Environment Modules
Overview
Teaching: 15 min
Exercises: 15 minQuestions
How to load modules to access software that I want to use for my research?
Objectives
Learn about modules, how to search, load and unload modules
Environment Variables
The shell, and many other command line programs uses a set of variables to control their behavior. Those variables are called Environment Variables. Think about them as placeholders for information stored within the system that passes data to programs launched in the shell.
Environment Variables control a big deal of CLI functionality.
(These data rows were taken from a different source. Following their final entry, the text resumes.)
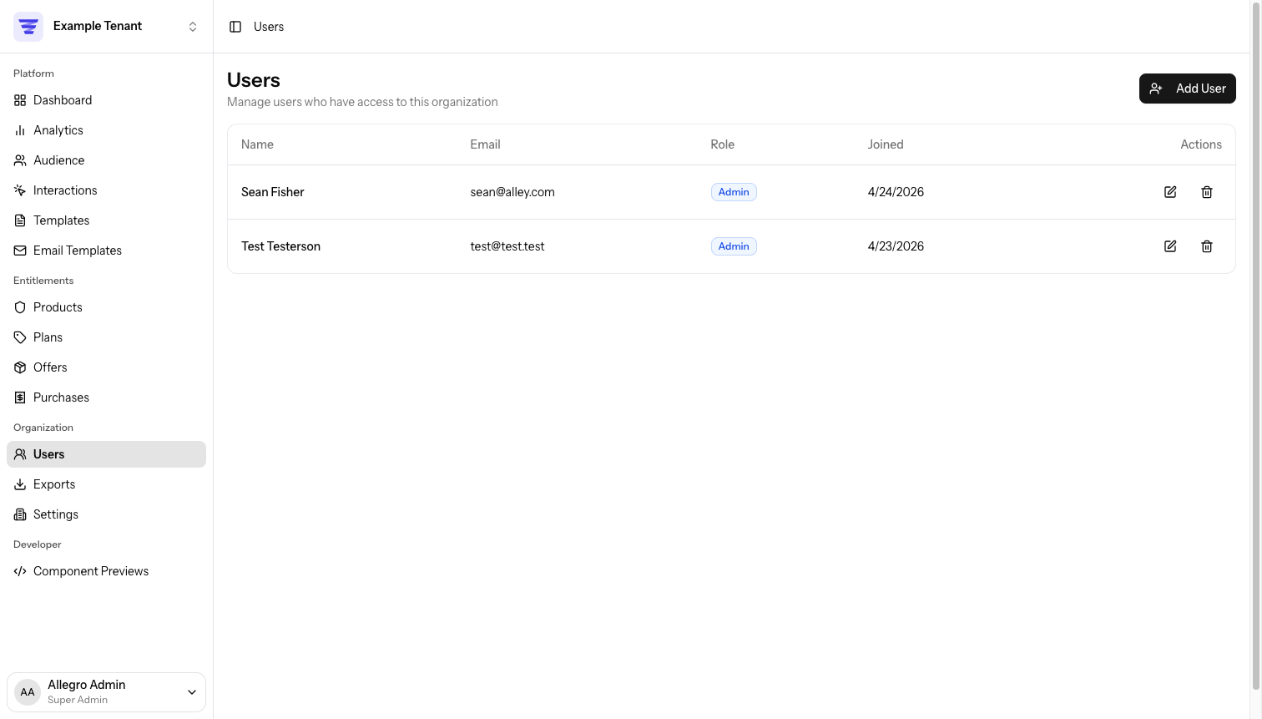The width and height of the screenshot is (1262, 719).
Task: Expand the Example Tenant switcher
Action: point(107,27)
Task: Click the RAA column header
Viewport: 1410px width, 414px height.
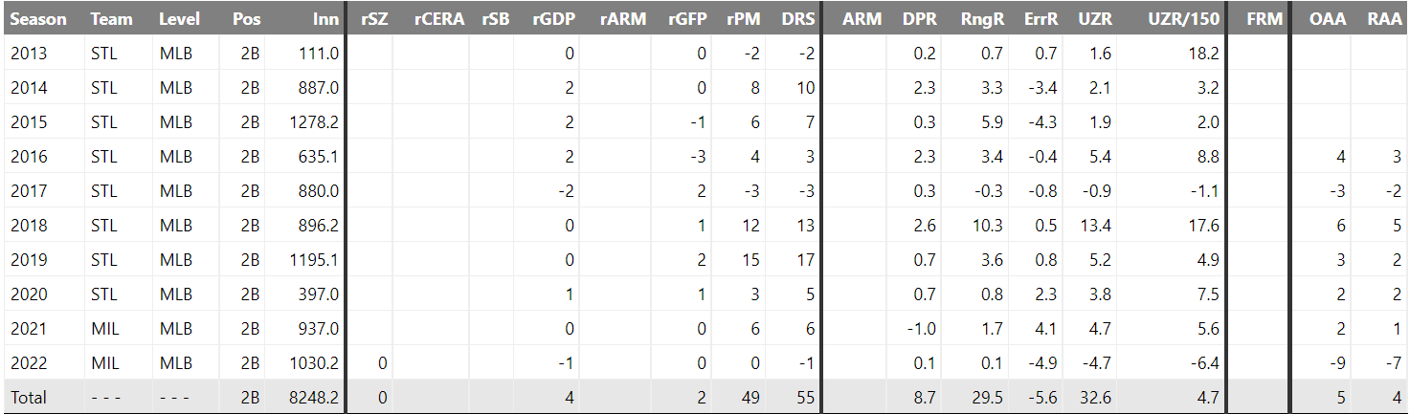Action: 1385,19
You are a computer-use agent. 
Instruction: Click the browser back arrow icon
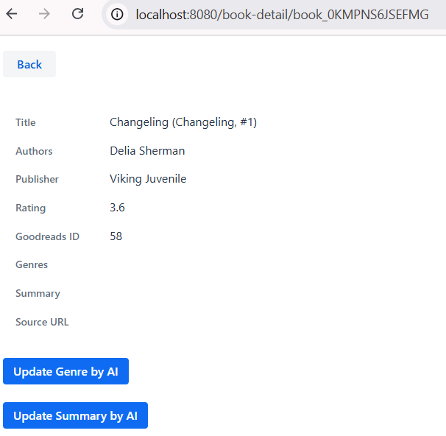click(12, 14)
They declare where to search for executable commands, where to search for libraries, which language display messages to you, how you prompt looks. Beyond the shell itself, Environment Variables are use by many codes to control their own operation.
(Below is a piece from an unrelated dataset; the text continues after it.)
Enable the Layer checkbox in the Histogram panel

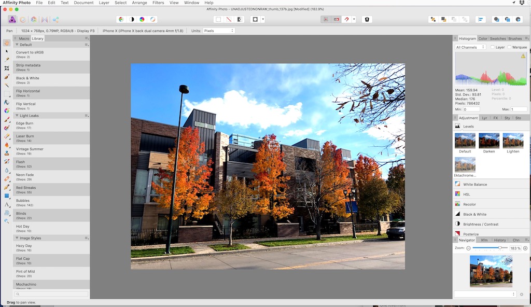coord(493,47)
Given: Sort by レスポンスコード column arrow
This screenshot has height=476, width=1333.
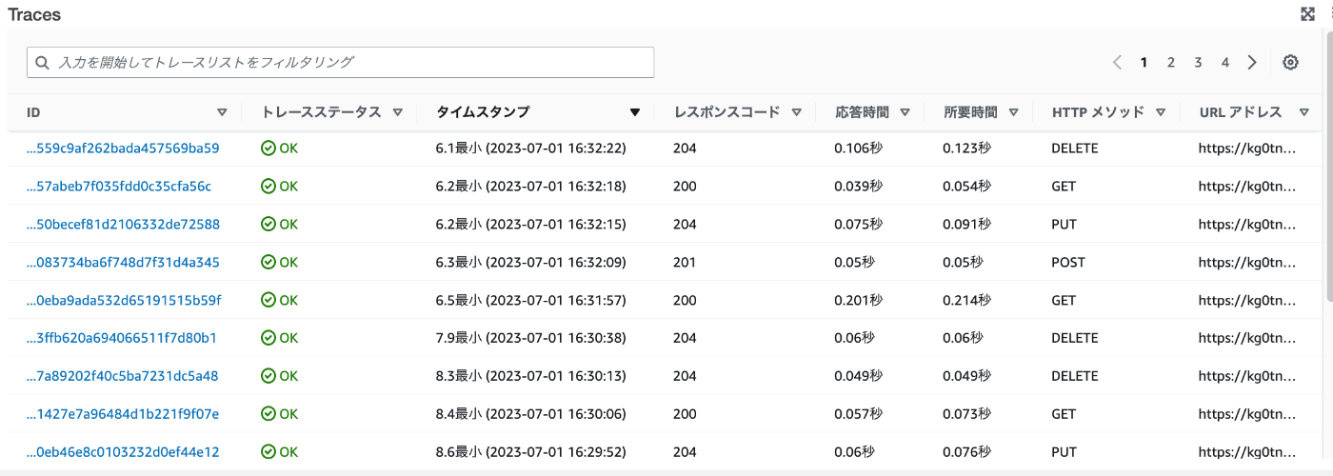Looking at the screenshot, I should [x=796, y=112].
You can see all the variables currently defined by executing:
$ env
Shell variables can be created like
$ A=10
$ B=20
Environment variables are shell variables that are exported, ie converted into global variables, the command to do this could be like:
$ A=10
$ B=20
$ export A
$ export B
Or simply:
$ export A=10
$ export B=20
Environment variables are similar to the shell variables that you can create of the shell. Shell variables can be used to store data and manipulated during the life of the shell session. However, only environment variables are visible by child processes created from that shell. To clarify this consider this script:
#!/bin/bash
echo A= $A
echo B= $B
C=$(( $A + $B ))
echo C= $C
Now create two shell variables and execute the script, do the same with environment variables and notice that now the script is able to see the variables.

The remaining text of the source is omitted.